_Your goal_: Take the entries that follow and return only the lines from the one with "You are a computer-use agent." through the final line, leaving every picture behind.

(Collected data entries)
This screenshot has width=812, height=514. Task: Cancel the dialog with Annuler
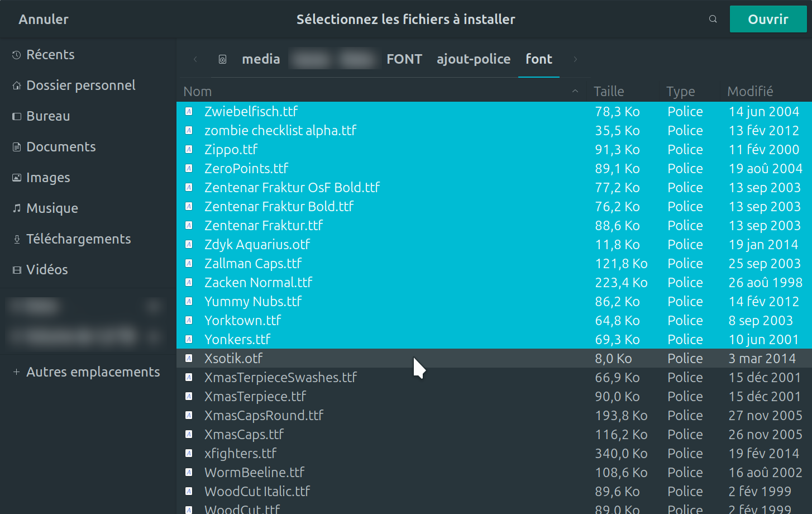[44, 19]

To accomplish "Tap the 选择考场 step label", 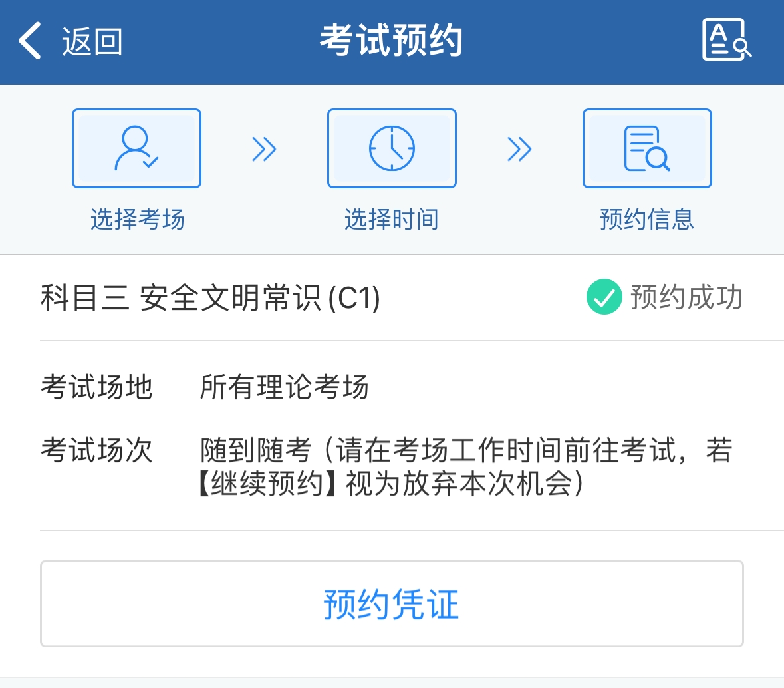I will [138, 219].
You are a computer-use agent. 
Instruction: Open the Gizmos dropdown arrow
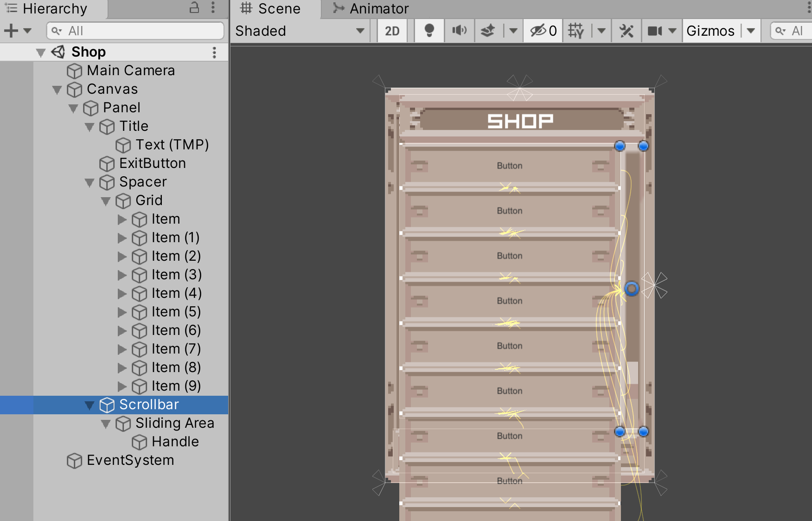(x=751, y=31)
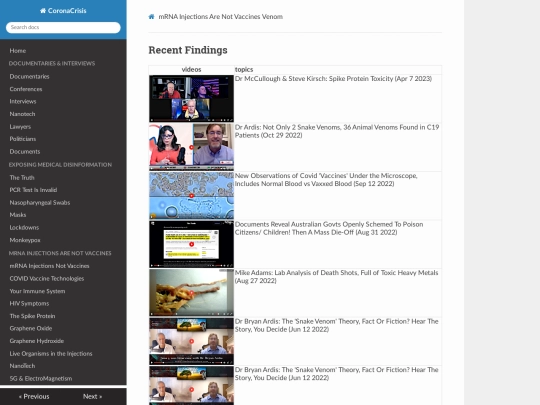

_Answer box_:
You are a computer-use agent. 
Instruction: Open the Gizmos dropdown arrow
(x=751, y=31)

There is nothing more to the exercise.